Texte présenté:
+ + +

Les prescriptions de l’année jubilaire (voir Sabbat, III) ont le même but (Lévitique 25.13 ; Lévitique 27.24). Tous les cinquante ans, les biens aliénés doivent faire retour au propriétaire primitif, s’il n’a pu les racheter auparavant. Ce n’est donc pas, à proprement parler, la terre qui est vendue (Lévitique 25.23), ce sont les récoltes qu’elle produira : le nombre de récoltes dont jouira l’acquéreur avant le prochain jubilé entre seul en compte pour en fixer le prix (Lévitique 25.15). Le droit de rachat et la reprise de possession de l’année jubilaire ne s’appliquent qu’aux maisons de village, faisant corps avec le fonds de terre (Lévitique 25.31). Une maison sise dans une ville devient la propriété définitive de l’acquéreur et de ses descendants si le vendeur n’a pas exercé son droit de rachat dans le délai d’un an (Lévitique 25.29). Exception est faite pour les Lévites (voir Prêtres et lévites), qui conservent toujours le droit de rachat sur les maisons situées dans leurs villes, celles-ci et les terres qui en dépendent étant leur propriété perpétuelle (Lévitique 25.32 ; Lévitique 25.34). Une maison offerte à l’Éternel peut être rachetée par le donateur, qui ajoutera un cinquième au prix d’estimation (Lévitique 27.15). S’il s’agit d’un champ dépendant du patrimoine, le rachat peut avoir lieu dans les mêmes conditions ; mais au cas où le donateur n’exerce pas son droit de rachat, le champ est vendu à un autre acquéreur, pour faire retour au prêtre et devenir sa propriété définitive lors du jubilé (Lévitique 27.16-21). Ici la distinction est bien établie entre le patrimoine et les biens acquis, auxquels la règle commune est appliquée (Lévitique 27.22 ; Lévitique 27.24). Le même principe de conservation du bien familial se retrouve dans Ézéchiel 46.16 : une donation est définitive lorsqu’elle est faite aux enfants ; dans tout autre cas la jouissance prend fin l’année du jubilé (Ézéchiel 46.17). Le droit imprescriptible de l’Israélite sur son patrimoine est rappelé dans le même texte au verset 18.
D’après Bible du Centenaire, la loi du jubilé ne paraît pas avoir été appliquée ; elle serait une codification théorique du vieux droit de rachat et de certaines coutumes ayant trait au lotissement périodique, par voie de tirage au sort de propriétés communes ; il peut y être fait allusion dans des textes comme Psaumes 16.6 ; Proverbes 1.14 (en traduction littérale : « tire ton lot »), Jérémie 37.12 (traduction L. Gautier, Crampon), Michée 2.5.

+ + +

Enregistrements de données:

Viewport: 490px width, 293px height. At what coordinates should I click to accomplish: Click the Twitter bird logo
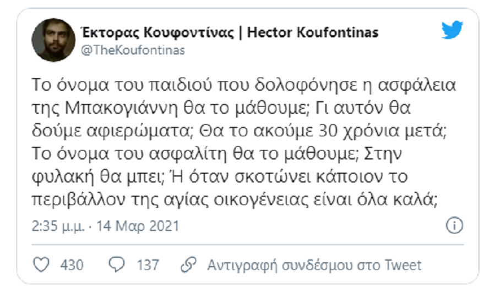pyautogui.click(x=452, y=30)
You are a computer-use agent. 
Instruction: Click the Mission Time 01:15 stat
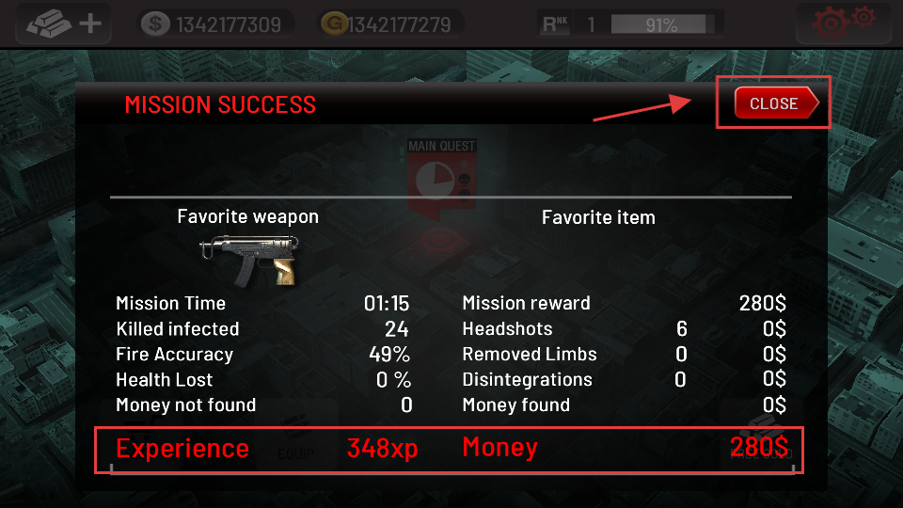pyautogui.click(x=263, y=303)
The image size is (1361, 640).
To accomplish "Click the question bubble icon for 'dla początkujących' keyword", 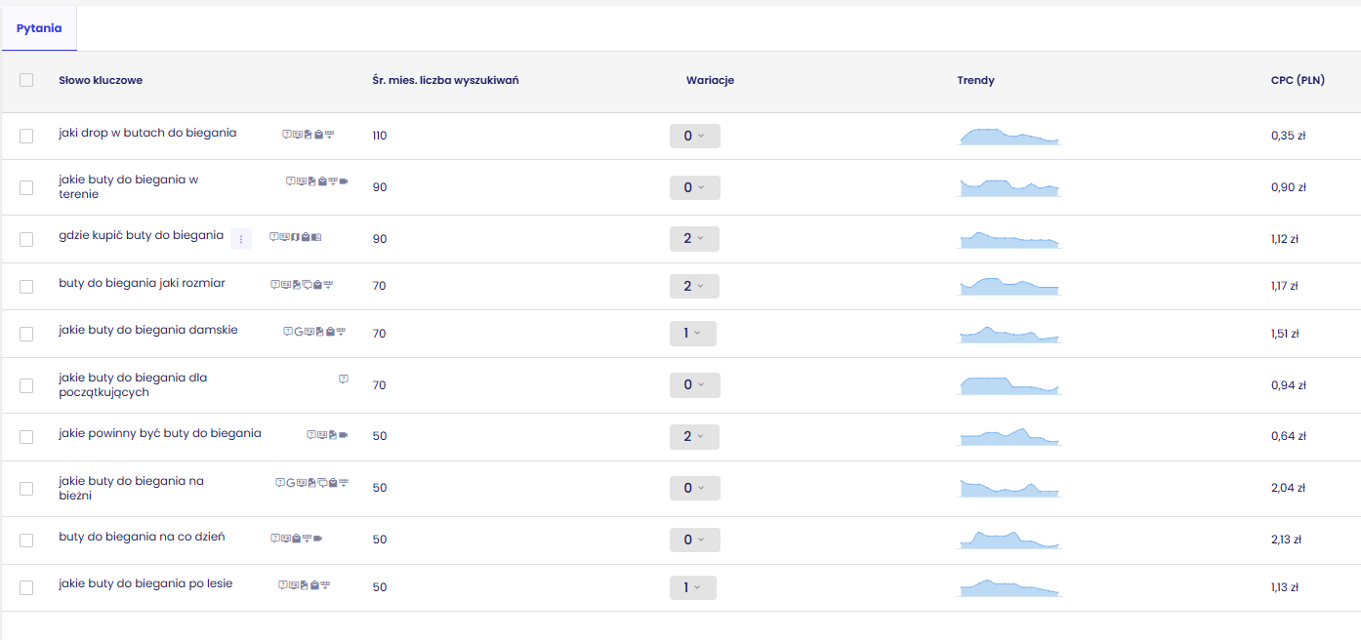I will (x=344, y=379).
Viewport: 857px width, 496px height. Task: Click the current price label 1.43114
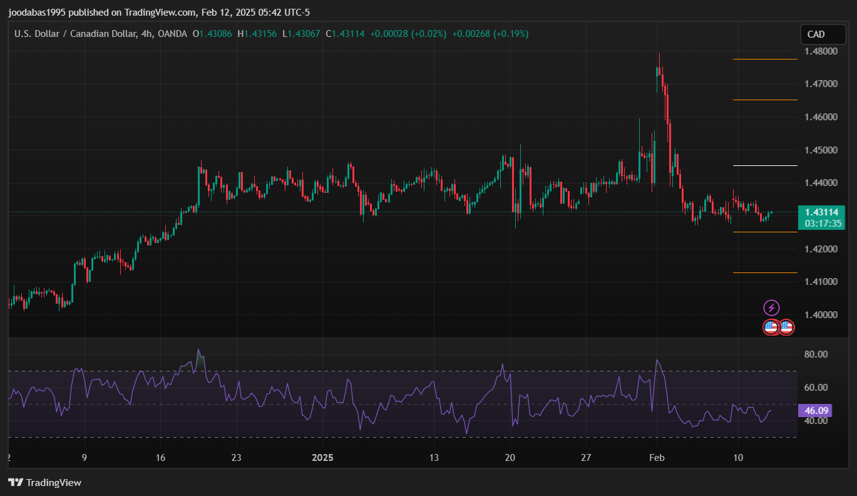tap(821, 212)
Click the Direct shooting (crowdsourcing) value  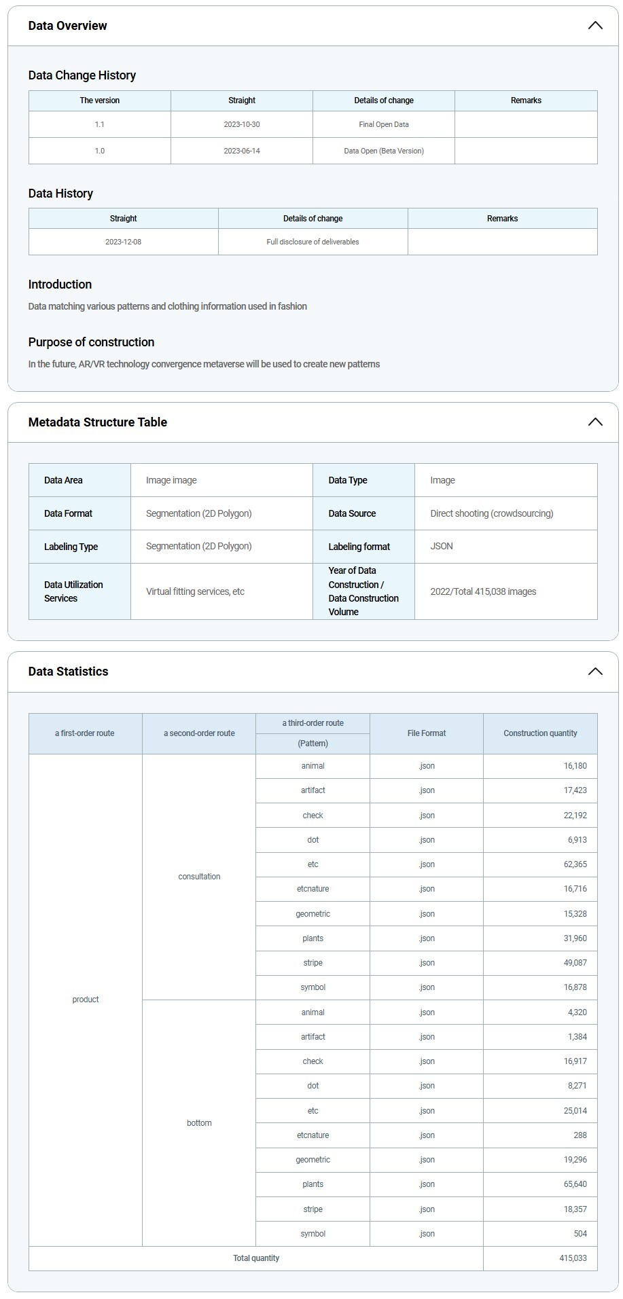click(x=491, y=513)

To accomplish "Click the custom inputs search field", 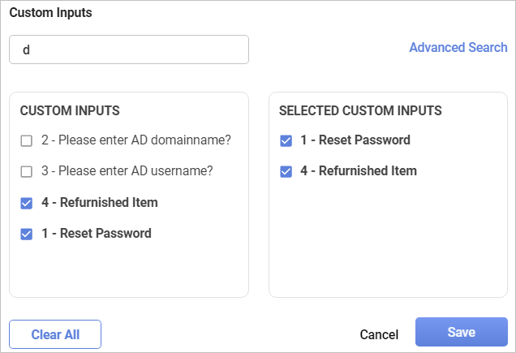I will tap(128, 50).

+ + +

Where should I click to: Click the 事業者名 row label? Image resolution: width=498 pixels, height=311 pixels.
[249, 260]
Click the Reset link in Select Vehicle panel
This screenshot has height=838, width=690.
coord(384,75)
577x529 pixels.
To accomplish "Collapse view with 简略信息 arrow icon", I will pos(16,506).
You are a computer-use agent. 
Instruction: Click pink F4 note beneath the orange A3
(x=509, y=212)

+ + +

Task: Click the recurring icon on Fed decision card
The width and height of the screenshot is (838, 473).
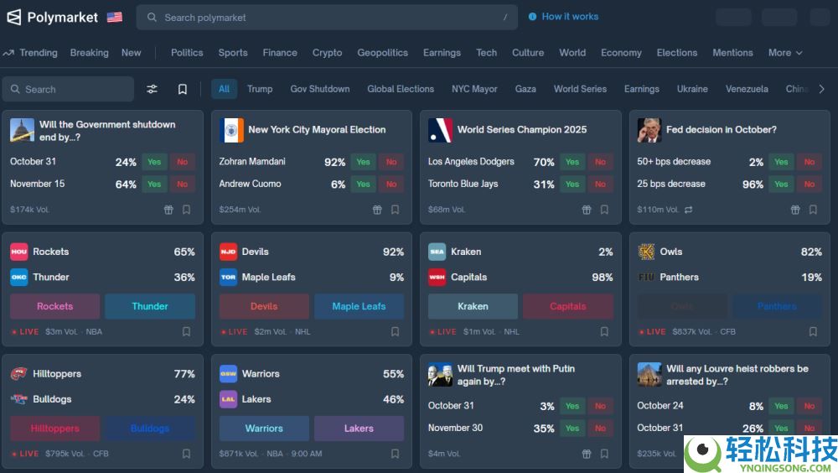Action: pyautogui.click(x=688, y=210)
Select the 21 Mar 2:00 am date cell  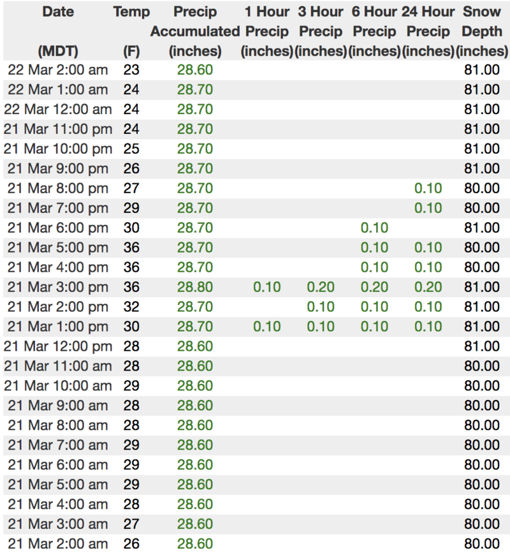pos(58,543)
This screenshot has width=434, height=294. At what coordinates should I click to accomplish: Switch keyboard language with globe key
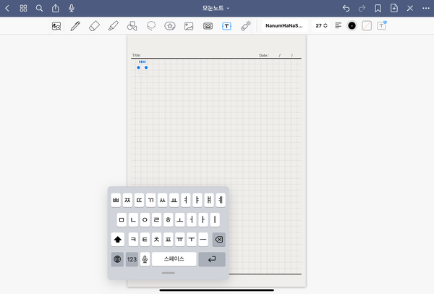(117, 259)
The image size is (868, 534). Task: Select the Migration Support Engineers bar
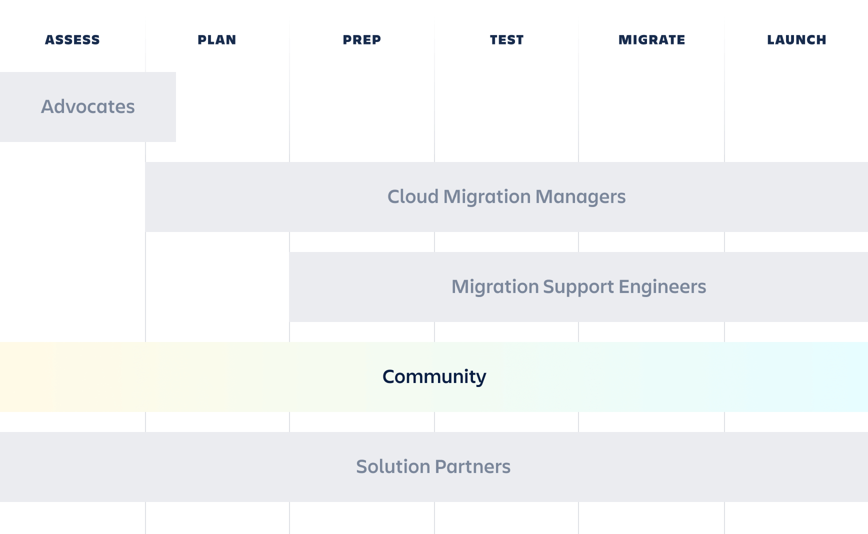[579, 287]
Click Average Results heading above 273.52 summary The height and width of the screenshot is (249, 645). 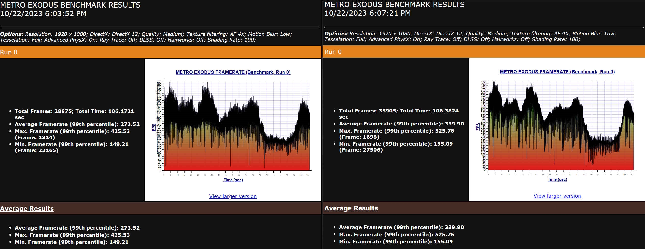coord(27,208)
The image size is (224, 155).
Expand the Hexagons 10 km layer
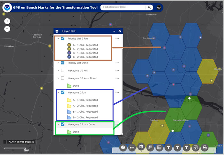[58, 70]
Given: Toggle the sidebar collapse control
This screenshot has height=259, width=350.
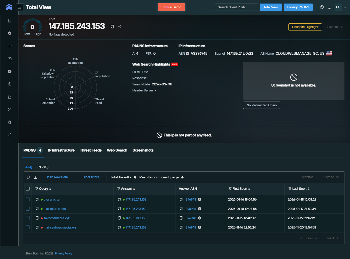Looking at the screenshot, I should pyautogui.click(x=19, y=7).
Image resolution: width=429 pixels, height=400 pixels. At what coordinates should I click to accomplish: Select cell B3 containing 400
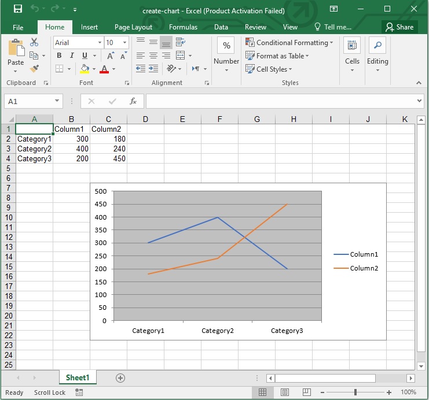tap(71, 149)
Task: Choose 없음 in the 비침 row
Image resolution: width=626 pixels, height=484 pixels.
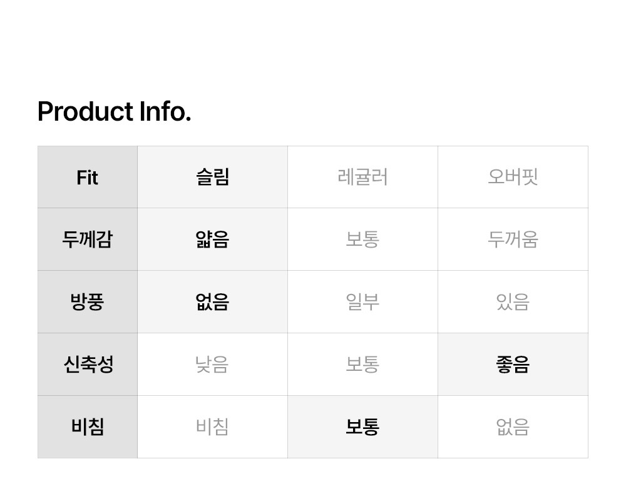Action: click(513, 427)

+ + +

Consigne écrite 1: Restituez le passage du texte sur l'année jubilaire qui va de « D’après Bible du » jusqu'à « Crampon), Michée 2.5. ».
Consigne écrite 2:
Répondez aux questions suivantes d'après le texte sur l'année jubilaire.
(a) Tous les combien d'années les biens aliénés doivent-ils faire retour au propriétaire primitif ?
(b) De quel délai dispose le vendeur d'une maison sise dans une ville pour exercer son droit de rachat ?
(c) D'après la Bible du Centenaire, la loi du jubilé paraît-elle avoir été appliquée ?
Consigne écrite 3: Dressez la liste de tous les passages bibliques où, selon le texte sur l'année jubilaire, il peut être fait allusion à la codification du vieux droit de rachat et du lotissement périodique.

Réponse complète 1:
D’après Bible du Centenaire, la loi du jubilé ne paraît pas avoir été appliquée ; elle serait une codification théorique du vieux droit de rachat et de certaines coutumes ayant trait au lotissement périodique, par voie de tirage au sort de propriétés communes ; il peut y être fait allusion dans des textes comme Psaumes 16.6 ; Proverbes 1.14 (en traduction littérale : « tire ton lot »), Jérémie 37.12 (traduction L. Gautier, Crampon), Michée 2.5.

Réponse complète 2:
(a) Tous les cinquante ans.
(b) D'un an.
(c) Non, elle ne paraît pas avoir été appliquée.

Réponse complète 3:
Psaumes 16.6
Proverbes 1.14
Jérémie 37.12
Michée 2.5